Materials provided
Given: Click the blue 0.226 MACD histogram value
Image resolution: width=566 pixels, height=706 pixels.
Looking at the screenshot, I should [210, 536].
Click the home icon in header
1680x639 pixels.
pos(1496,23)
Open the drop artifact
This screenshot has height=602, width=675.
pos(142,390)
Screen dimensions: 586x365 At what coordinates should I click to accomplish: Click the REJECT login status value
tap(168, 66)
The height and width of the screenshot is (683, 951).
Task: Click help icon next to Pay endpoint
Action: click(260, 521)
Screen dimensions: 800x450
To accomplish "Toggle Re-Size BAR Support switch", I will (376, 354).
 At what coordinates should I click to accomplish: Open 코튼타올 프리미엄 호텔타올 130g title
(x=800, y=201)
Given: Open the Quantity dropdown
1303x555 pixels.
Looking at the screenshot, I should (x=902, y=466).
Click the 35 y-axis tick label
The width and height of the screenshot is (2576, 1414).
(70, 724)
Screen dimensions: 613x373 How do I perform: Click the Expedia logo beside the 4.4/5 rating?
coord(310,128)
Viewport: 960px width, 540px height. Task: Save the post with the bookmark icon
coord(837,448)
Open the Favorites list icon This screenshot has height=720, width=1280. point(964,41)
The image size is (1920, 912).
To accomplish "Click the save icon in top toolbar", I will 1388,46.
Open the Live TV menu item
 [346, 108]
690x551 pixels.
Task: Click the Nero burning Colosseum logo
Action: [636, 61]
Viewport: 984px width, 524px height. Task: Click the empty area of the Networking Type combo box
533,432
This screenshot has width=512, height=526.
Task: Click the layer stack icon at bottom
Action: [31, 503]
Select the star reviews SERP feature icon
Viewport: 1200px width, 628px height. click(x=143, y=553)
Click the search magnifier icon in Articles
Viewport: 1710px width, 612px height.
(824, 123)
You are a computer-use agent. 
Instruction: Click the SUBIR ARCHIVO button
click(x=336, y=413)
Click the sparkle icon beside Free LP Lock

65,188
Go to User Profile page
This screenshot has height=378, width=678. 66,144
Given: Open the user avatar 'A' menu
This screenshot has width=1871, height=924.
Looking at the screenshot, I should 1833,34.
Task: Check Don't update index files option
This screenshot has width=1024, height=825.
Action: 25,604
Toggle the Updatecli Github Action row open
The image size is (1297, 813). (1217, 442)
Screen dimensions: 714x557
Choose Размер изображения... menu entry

Work request
Each line of the listing is to be duplicated exactly as it appears.

Output for this task
Given: Click the blue 0.226 MACD histogram value
Image resolution: width=566 pixels, height=706 pixels.
Looking at the screenshot, I should [210, 536].
Click the home icon in header
1680x639 pixels.
pos(1496,23)
Open the drop artifact
This screenshot has height=602, width=675.
pos(142,390)
Screen dimensions: 586x365 At what coordinates should I click to accomplish: Click the REJECT login status value
tap(168, 66)
The height and width of the screenshot is (683, 951).
Task: Click help icon next to Pay endpoint
Action: click(260, 521)
Screen dimensions: 800x450
To accomplish "Toggle Re-Size BAR Support switch", I will (376, 354).
 At what coordinates should I click to accomplish: Open 코튼타올 프리미엄 호텔타올 130g title
(x=800, y=201)
Given: Open the Quantity dropdown
1303x555 pixels.
Looking at the screenshot, I should (x=902, y=466).
Click the 35 y-axis tick label
The width and height of the screenshot is (2576, 1414).
(70, 724)
Screen dimensions: 613x373 How do I perform: Click the Expedia logo beside the 4.4/5 rating?
coord(310,128)
Viewport: 960px width, 540px height. Task: Save the post with the bookmark icon
coord(837,448)
Open the Favorites list icon This screenshot has height=720, width=1280. point(964,41)
The image size is (1920, 912).
To accomplish "Click the save icon in top toolbar", I will 1388,46.
Open the Live TV menu item
 [346, 108]
690x551 pixels.
Task: Click the Nero burning Colosseum logo
Action: [636, 61]
Viewport: 984px width, 524px height. Task: Click the empty area of the Networking Type combo box
533,432
This screenshot has width=512, height=526.
Task: Click the layer stack icon at bottom
Action: [31, 503]
Select the star reviews SERP feature icon
Viewport: 1200px width, 628px height. click(x=143, y=553)
Click the search magnifier icon in Articles
Viewport: 1710px width, 612px height.
(824, 123)
You are a computer-use agent. 
Instruction: Click the SUBIR ARCHIVO button
click(x=336, y=413)
Click the sparkle icon beside Free LP Lock

65,188
Go to User Profile page
This screenshot has height=378, width=678. 66,144
Given: Open the user avatar 'A' menu
This screenshot has width=1871, height=924.
Looking at the screenshot, I should 1833,34.
Task: Check Don't update index files option
This screenshot has width=1024, height=825.
Action: 25,604
Toggle the Updatecli Github Action row open
The image size is (1297, 813). (1217, 442)
Screen dimensions: 714x557
Choose Размер изображения... menu entry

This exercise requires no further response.